How are the variants named?

When nominating a variant, the Pango committee uses a hierarchical system that indicates the evolutionary history of the variant and when it was detected relative to others. The initial letters of the name reflect when Pango gave the lineage a label, following a sequence from A to Z, then AA to AZ, BA to BZ, and so on. Separated by a dot, the following numbers indicate the order of the branches of this lineage. For example, BA.1, BA.2, BA.3, BA.4 and BA.5 are the first five branches descended from an original ancestor of Omicron. And BA.2.12.1 is the 12th lineage to branch off from BA.2, then the first named branch on that 12th bush. All subvariants are variants, but researchers use the first term when they want to imply that the lineages belong to a larger group, such as Omicron.

If a variant evades the immune system much more efficiently than others in circulation, causes more severe disease, or is much more transmissible, the WHO could determine it as a “variant of concern” and change its name to a Greek letter.

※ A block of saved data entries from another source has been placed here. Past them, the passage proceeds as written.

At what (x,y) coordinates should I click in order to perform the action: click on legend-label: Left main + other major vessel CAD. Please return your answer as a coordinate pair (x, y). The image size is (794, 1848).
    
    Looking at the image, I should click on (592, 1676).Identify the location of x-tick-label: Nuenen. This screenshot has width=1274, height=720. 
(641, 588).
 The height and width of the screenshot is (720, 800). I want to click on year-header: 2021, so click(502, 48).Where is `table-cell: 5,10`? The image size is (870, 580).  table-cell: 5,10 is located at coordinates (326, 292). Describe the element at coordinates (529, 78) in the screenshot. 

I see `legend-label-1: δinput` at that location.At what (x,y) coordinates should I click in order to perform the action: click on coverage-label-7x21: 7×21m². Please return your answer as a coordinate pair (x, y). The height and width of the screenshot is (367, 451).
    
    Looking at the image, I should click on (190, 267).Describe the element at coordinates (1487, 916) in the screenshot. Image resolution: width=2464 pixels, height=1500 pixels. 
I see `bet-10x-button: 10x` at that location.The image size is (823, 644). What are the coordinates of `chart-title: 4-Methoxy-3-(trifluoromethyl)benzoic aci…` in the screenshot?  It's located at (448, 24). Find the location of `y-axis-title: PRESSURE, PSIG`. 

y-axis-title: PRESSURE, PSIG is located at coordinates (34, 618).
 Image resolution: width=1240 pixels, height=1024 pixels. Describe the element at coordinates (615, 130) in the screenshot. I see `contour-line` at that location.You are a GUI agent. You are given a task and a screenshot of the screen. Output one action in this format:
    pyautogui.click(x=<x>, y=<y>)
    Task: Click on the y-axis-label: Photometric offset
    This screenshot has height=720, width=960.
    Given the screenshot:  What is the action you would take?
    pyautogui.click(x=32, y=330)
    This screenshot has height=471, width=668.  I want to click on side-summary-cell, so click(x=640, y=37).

For example, multiple mutations in a variant labeled B.1.1.529 last year, coupled with its rapid rise, prompted the WHO to change its name to Omicron in November 2021. While Pango’s technical names are intended To help researchers track SARS-CoV-2 evolution, the WHO system prioritizes ease of communication to the public.

EVOLUTION OF A VIRUS.  Graph showing the evolution of the 5 SARS-CoV-2 variants of concern according to the WHO.

Source: GISAID

Given all these variants, is SARS-CoV-2 evolving faster than other viruses?

Not necessarily, says Rambaut. Researchers are discovering an incredible amount of diversity in SARS-CoV-2, but they are also sequencing this virus at an unprecedented rate. A record 11 million SARS-CoV-2 genomes have been uploaded to the popular data platform GISAID since January 2020. In contrast, researchers have uploaded around 1.6 million influenza virus sequences to the GISAID EpiFlu database since May 2008.

Yet, Rambaut says, many questions remain about the evolution of SARS-CoV-2, as sequencing is nearly absent in some parts of the world, and some countries with rampaging epidemics are reducing genomic surveillance.

Could Omicron sub-variants, such as BA.4, possibly be given Greek names?

Yes, although it hasn’t happened yet. Some scholars argue that the Omicron subvariants currently powering surges, such as BA.4 and BA.2.12.1, deserve simpler names to facilitate communication with governments and the public at a time when the consideration is given to COVID-19 control measures, such as face masks. , is in decline. They also point out that unlike Delta subvariants – which haven’t been discussed much in the media – BA.4 and BA.2.12.1 can overcome immunity provided by previous infections with other subvariants. of Omicron. This was unexpected, says Houriiyah Tegally, a bioinformatician at the Center for Epidemic Response and Innovation in Stellenbosch, South Africa. “Everyone thought only new variants would cause new waves, but now that we see that Omicron can do that, maybe we should adapt the naming system,” she suggests.

But the WHO has so far resisted this idea. WHO virologist Lorenzo Subissi says immune evasion ability is not significantly different between Omicron subvariants. He adds that the agency’s assessment could change if future studies prove that a subvariant of Omicron causes more severe disease than other varieties of Omicron. The technical lead for the WHO’s COVID-19 response, Maria Van Kerkhove, adds that the agency also does not recommend replacing a technical label with a Greek name in the hope of prompting leaders to take more seriously. the ongoing pandemic seriously. “It’s already a scary virus, it’s still killing a lot of people unnecessarily,” she says, suggesting that world leaders should already pay attention.